◆ Exercise brief ◆
Whenever an image turns up, omit it and return the remaining data exactly.

◆ Dataset extract ◆
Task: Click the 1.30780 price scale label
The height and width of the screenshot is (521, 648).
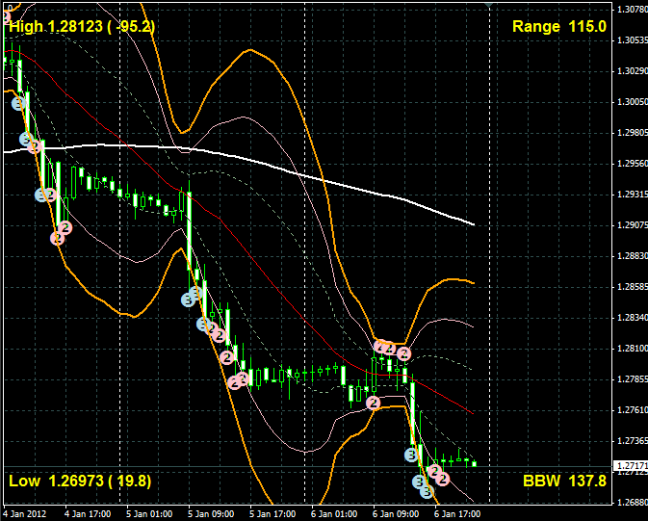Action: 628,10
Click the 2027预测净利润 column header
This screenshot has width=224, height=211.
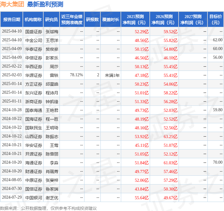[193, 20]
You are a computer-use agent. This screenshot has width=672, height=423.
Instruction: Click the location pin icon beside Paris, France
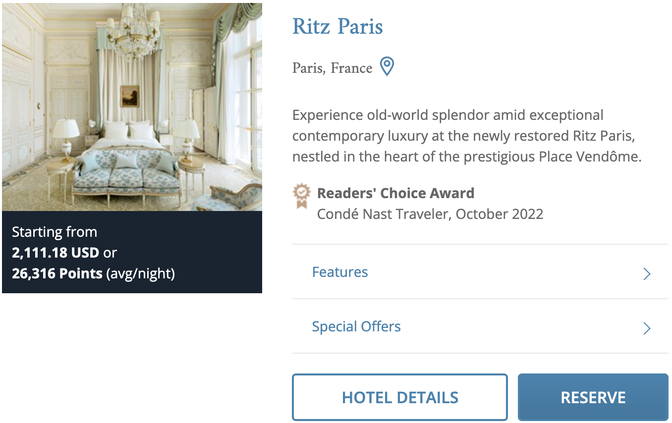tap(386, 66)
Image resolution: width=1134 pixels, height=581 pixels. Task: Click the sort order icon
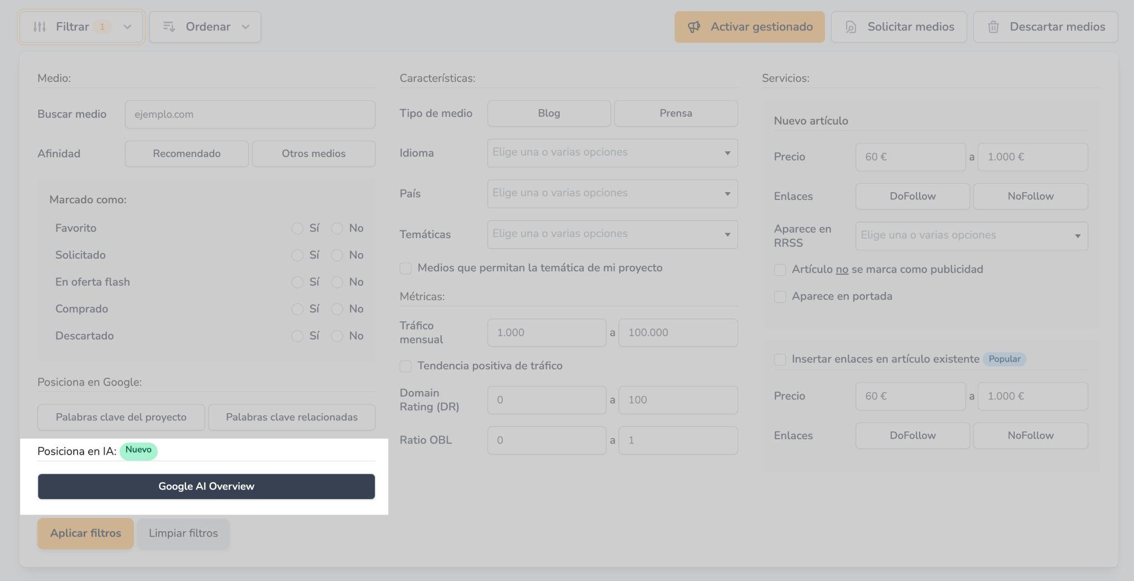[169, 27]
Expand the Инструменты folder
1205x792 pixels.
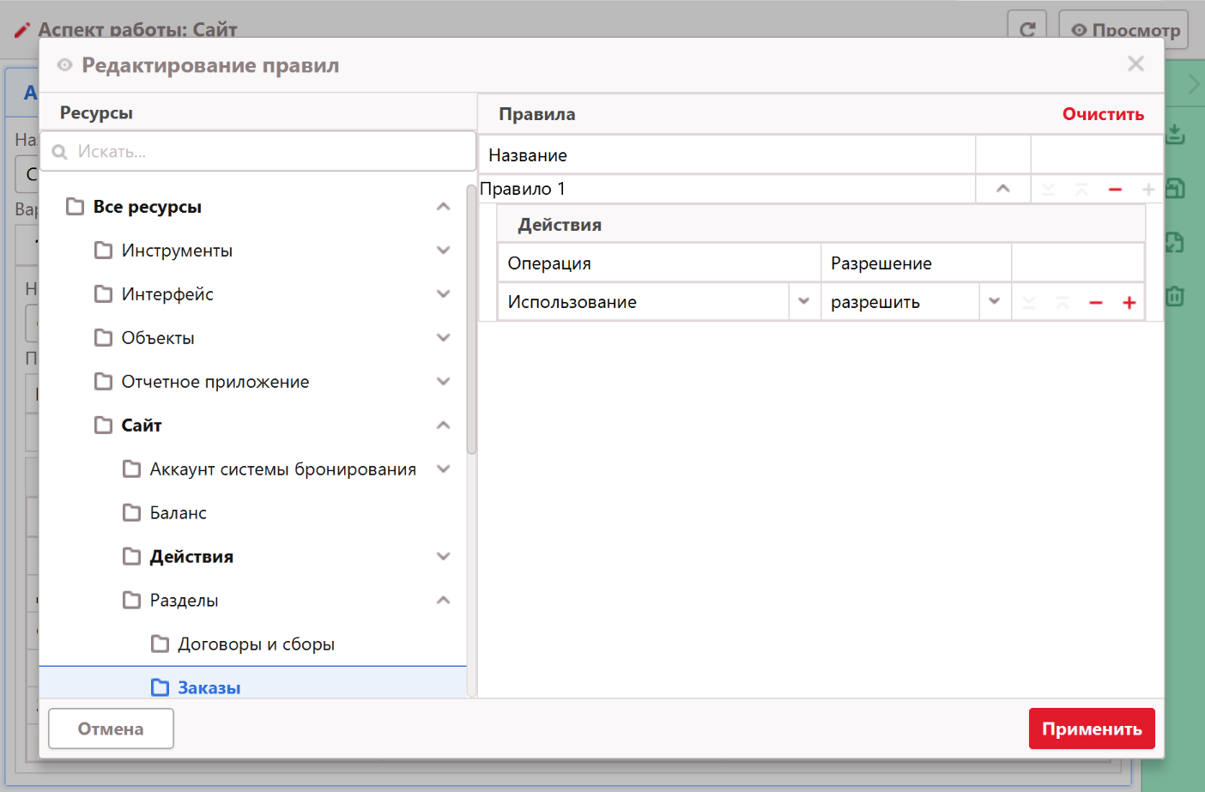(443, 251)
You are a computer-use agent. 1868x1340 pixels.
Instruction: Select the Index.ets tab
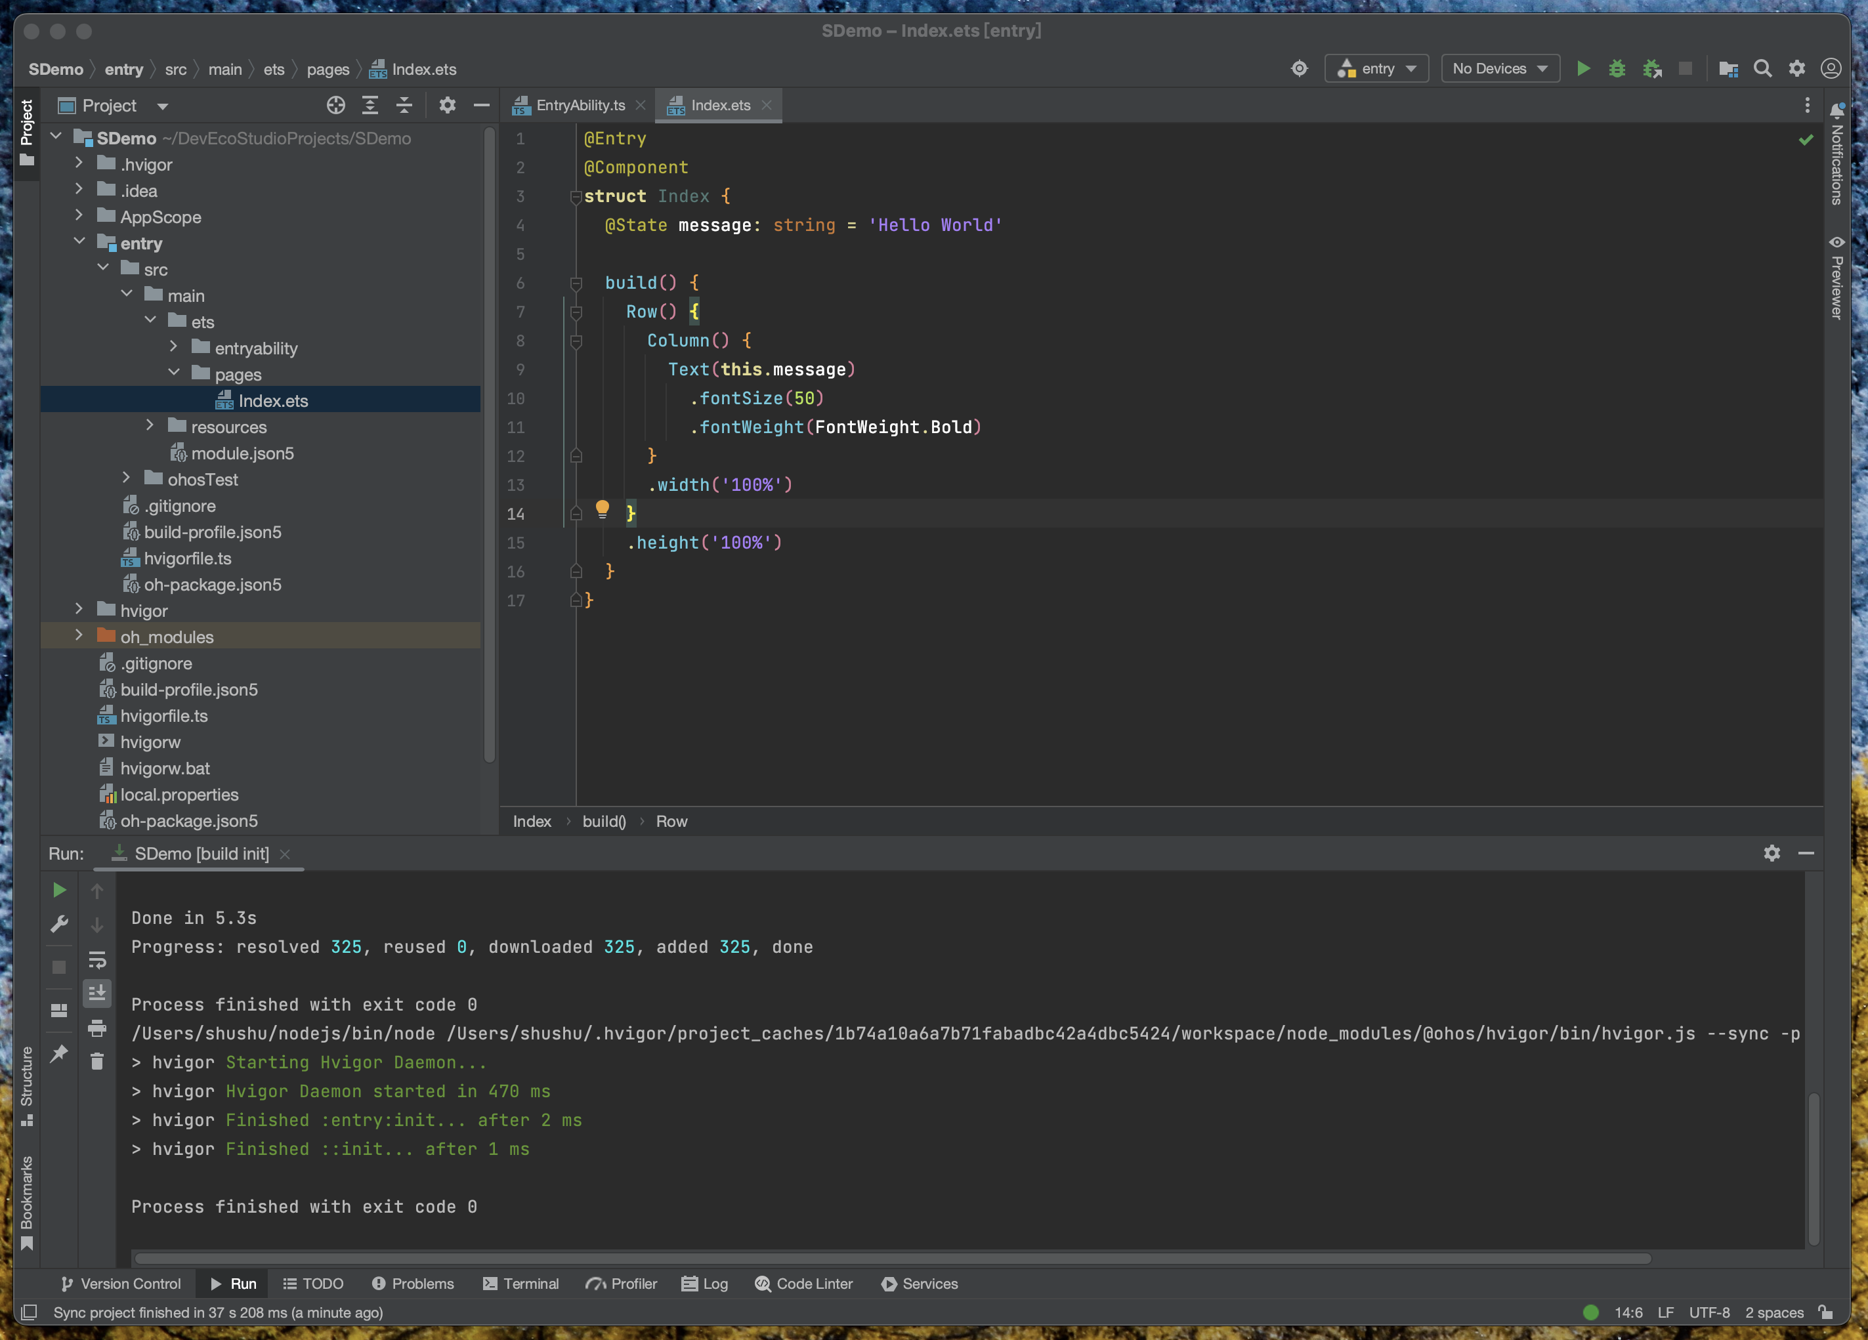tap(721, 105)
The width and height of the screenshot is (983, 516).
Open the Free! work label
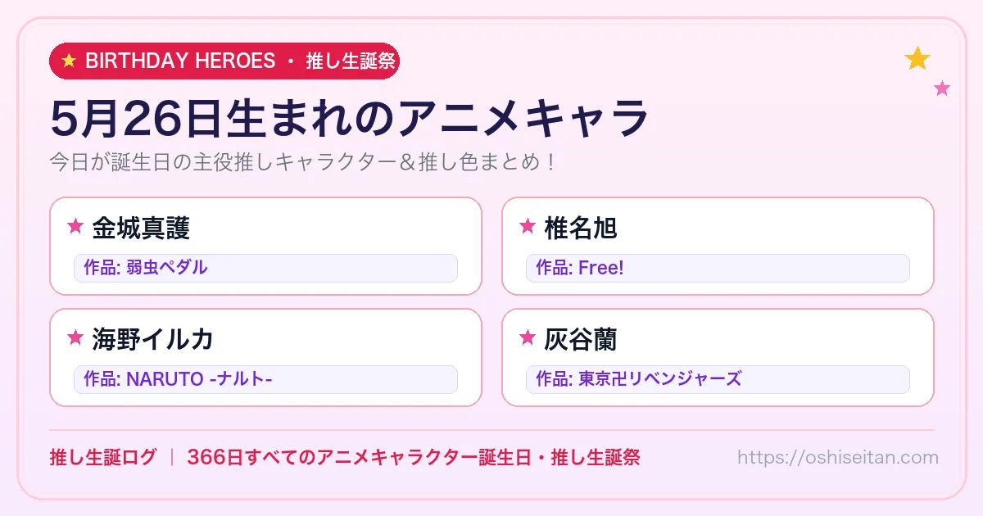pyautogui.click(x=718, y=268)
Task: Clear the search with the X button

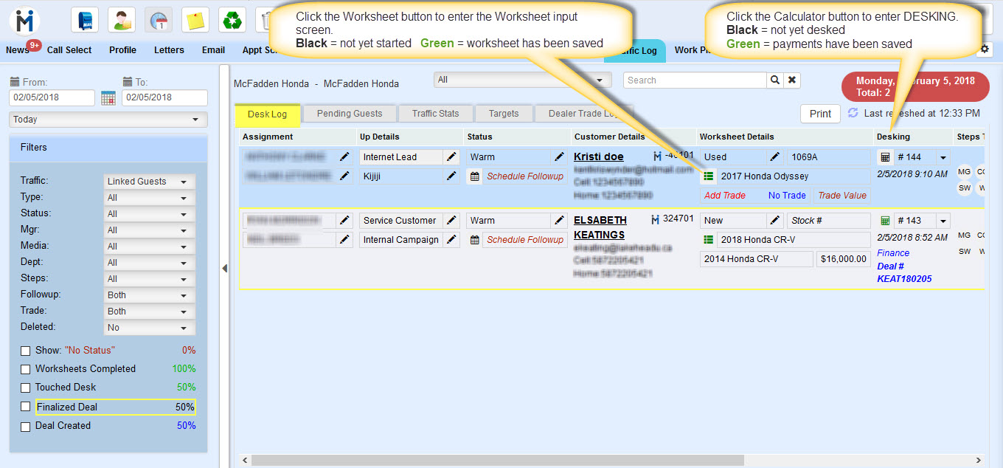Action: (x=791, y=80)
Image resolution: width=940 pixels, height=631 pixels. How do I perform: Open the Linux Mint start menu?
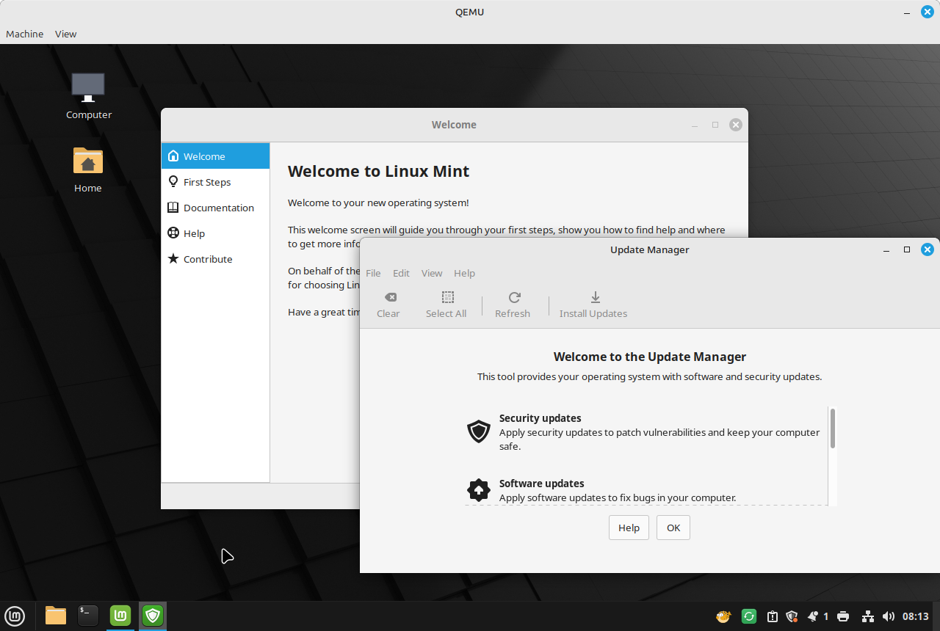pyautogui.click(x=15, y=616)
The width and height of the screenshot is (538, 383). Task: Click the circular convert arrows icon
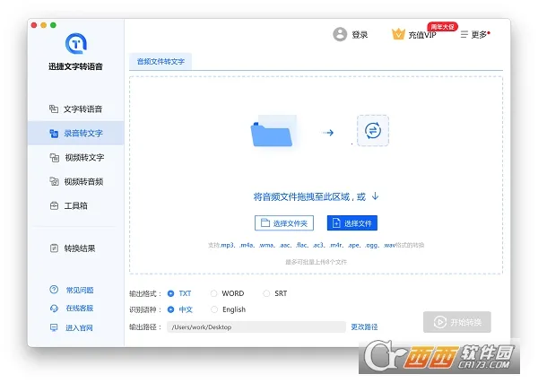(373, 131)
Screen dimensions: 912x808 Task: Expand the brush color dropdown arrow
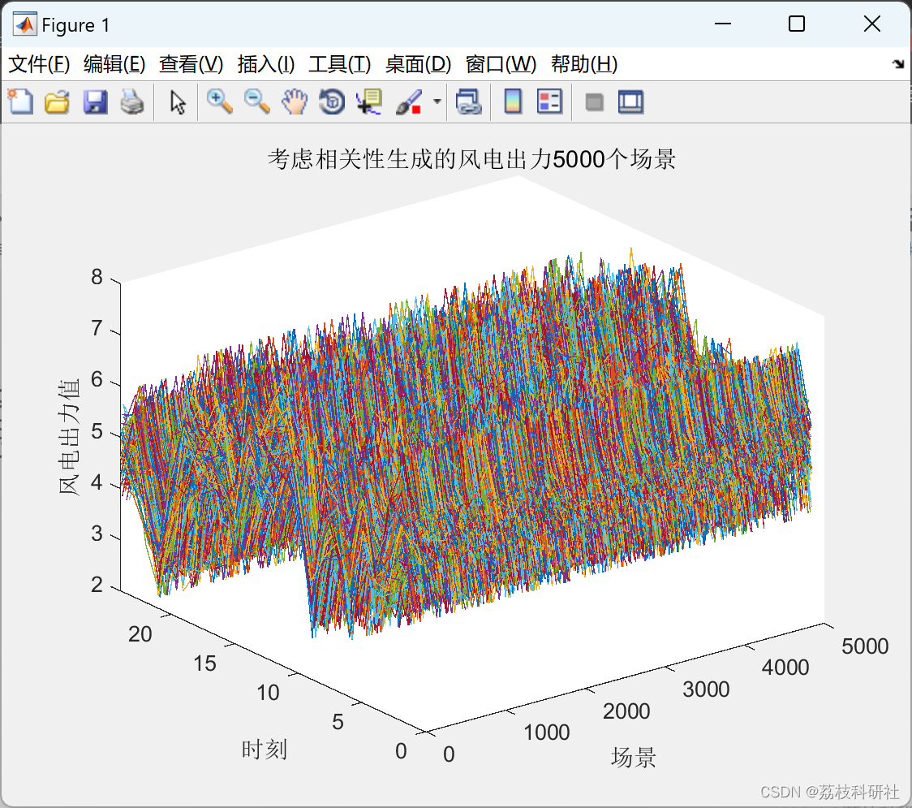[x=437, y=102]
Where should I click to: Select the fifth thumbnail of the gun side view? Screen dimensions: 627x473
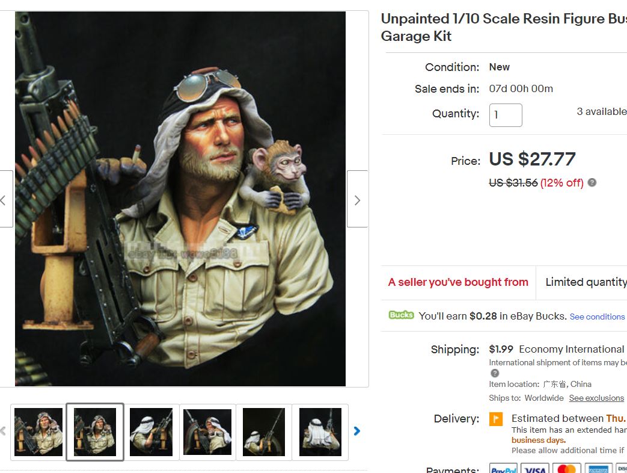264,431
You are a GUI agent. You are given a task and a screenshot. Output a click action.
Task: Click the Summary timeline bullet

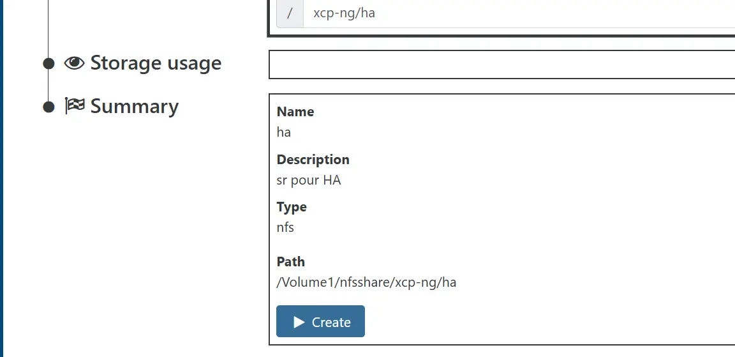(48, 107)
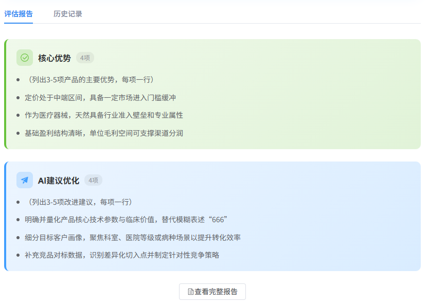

◆ Response area ◆
Task: Click the 1.30780 price scale label
The height and width of the screenshot is (521, 648).
Action: 628,10
Click the 2027预测净利润 column header
This screenshot has width=224, height=211.
[193, 20]
You are a computer-use agent. This screenshot has width=672, height=423.
Instruction: Click the location pin icon beside Paris, France
tap(386, 66)
Image resolution: width=1134 pixels, height=581 pixels. Task: Click the sort order icon
[169, 27]
Expand the Инструменты folder
1205x792 pixels.
(443, 251)
You are a computer-use agent. 1868x1340 pixels.
Instruction: Select the Index.ets tab
tap(721, 105)
The width and height of the screenshot is (983, 516).
Open the Free! work label
pyautogui.click(x=718, y=268)
Task: Clear the search with the X button

Action: (x=791, y=80)
Image resolution: width=940 pixels, height=631 pixels. How do I perform: Open the Linux Mint start menu?
pyautogui.click(x=15, y=616)
The width and height of the screenshot is (538, 383). Task: Click the circular convert arrows icon
(373, 131)
Screen dimensions: 912x808 Task: Expand the brush color dropdown arrow
[x=437, y=102]
Where should I click to: Select the fifth thumbnail of the gun side view? Screen dimensions: 627x473
264,431
You are a GUI agent. You are given a task and a screenshot. Output a click action.
Task: Click the Summary timeline bullet

(48, 107)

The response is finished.